= Fragmento =
=====

Opinión

Equívoca moral de creyentes

Equívoca moral de creyentes

A la conocida exhortación del Nazareno: “Ama a tu prójimo como a ti mismo” –que debiera ser el pilar del Cristianismo, de acuerdo a los claros preceptos de su fundador martirizado y de sus exegetas y vicarios– mi padre, agnóstico, librepensador y republicano de la fallida España laica, proponía: “No hagas al otro lo que no quisieras que te hiciesen a ti”. Reglas de oro de una convivencia recomendada, tanto por creyentes y laicos capaces de entenderla como un acuerdo sobre la base de una moral puesta en práctica como cotidiano sentido común.

Fuimos educados en la fe católica, apostólica y romana, porque nuestro progenitor entregó a mi madre la batuta de nuestra formación, aunque reservándose sus opiniones, asaz libertarias y anticlericales, aunque compartiese las primicias de la amistad con su cuñado sacerdote, quien, con el correr del tiempo, expresaría desde el púlpito sus simpatías por el dictador Pinochet, a la mejor usanza de los curas hispanos que preconizaron, sin ambages, el feroz golpe de estado del gallego Francisco Franco en contra de la II República, y que apoyaron al sátrapa ferrolano durante los treinta y ocho años de su régimen de cruz y fusil, en un agobiante periodo de represión y censura.

=====

= Datos de origen =
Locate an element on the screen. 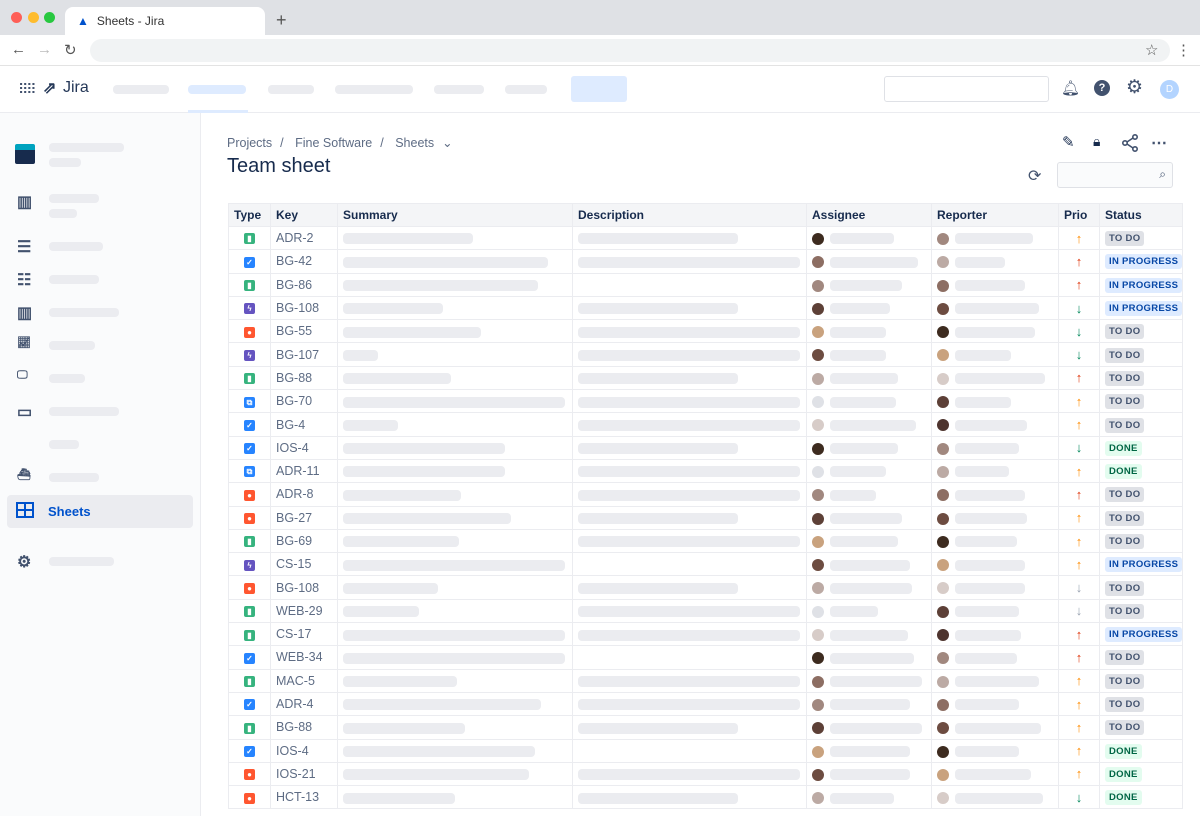 This screenshot has height=816, width=1200. table-row: ▮ MAC-5 ↑ TO DO is located at coordinates (706, 680).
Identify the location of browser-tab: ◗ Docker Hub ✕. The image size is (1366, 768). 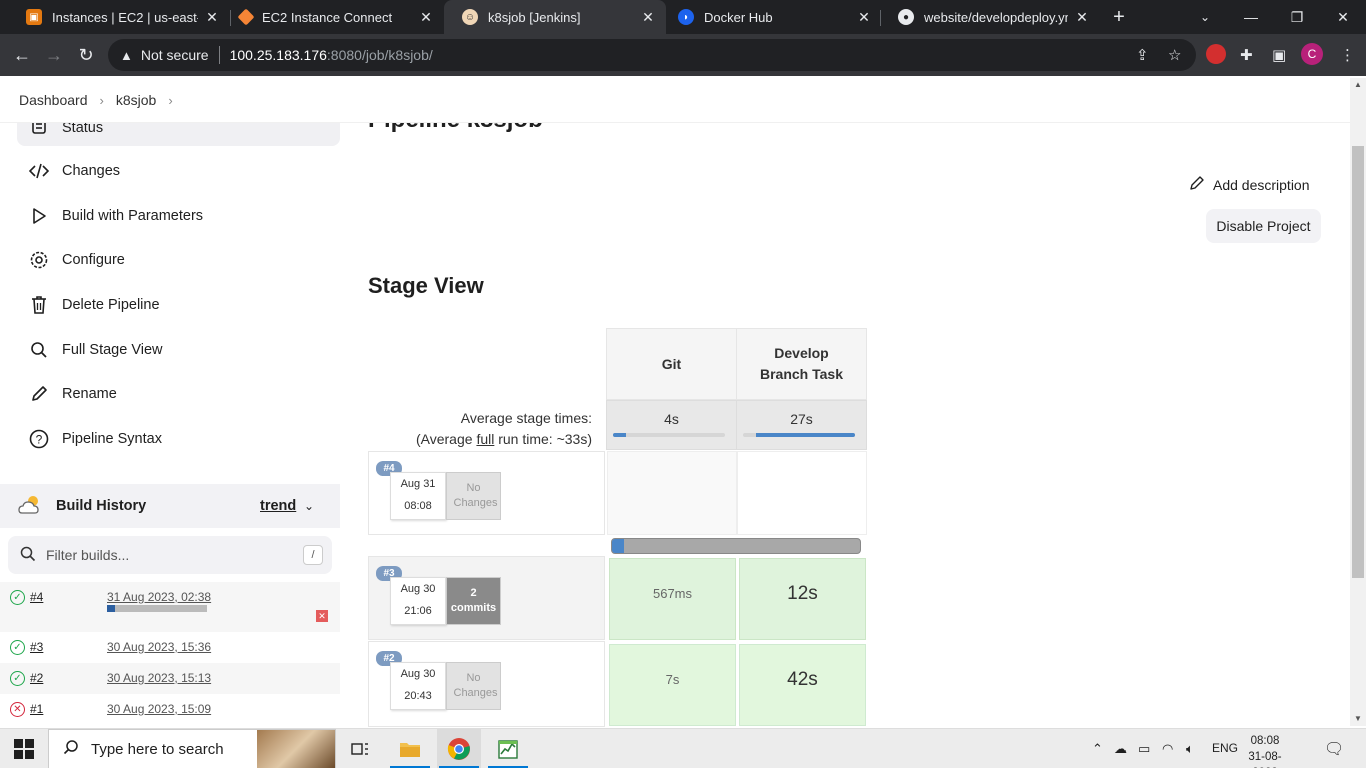
(771, 17).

=====

= Qué se pide =
Extrae literalmente del fragmento el pasaje que va desde "Fuimos educados en" hasta "represión y censura.", ambos incluidos.

= Espacio de respuesta =
Fuimos educados en la fe católica, apostólica y romana, porque nuestro progenitor entregó a mi madre la batuta de nuestra formación, aunque reservándose sus opiniones, asaz libertarias y anticlericales, aunque compartiese las primicias de la amistad con su cuñado sacerdote, quien, con el correr del tiempo, expresaría desde el púlpito sus simpatías por el dictador Pinochet, a la mejor usanza de los curas hispanos que preconizaron, sin ambages, el feroz golpe de estado del gallego Francisco Franco en contra de la II República, y que apoyaron al sátrapa ferrolano durante los treinta y ocho años de su régimen de cruz y fusil, en un agobiante periodo de represión y censura.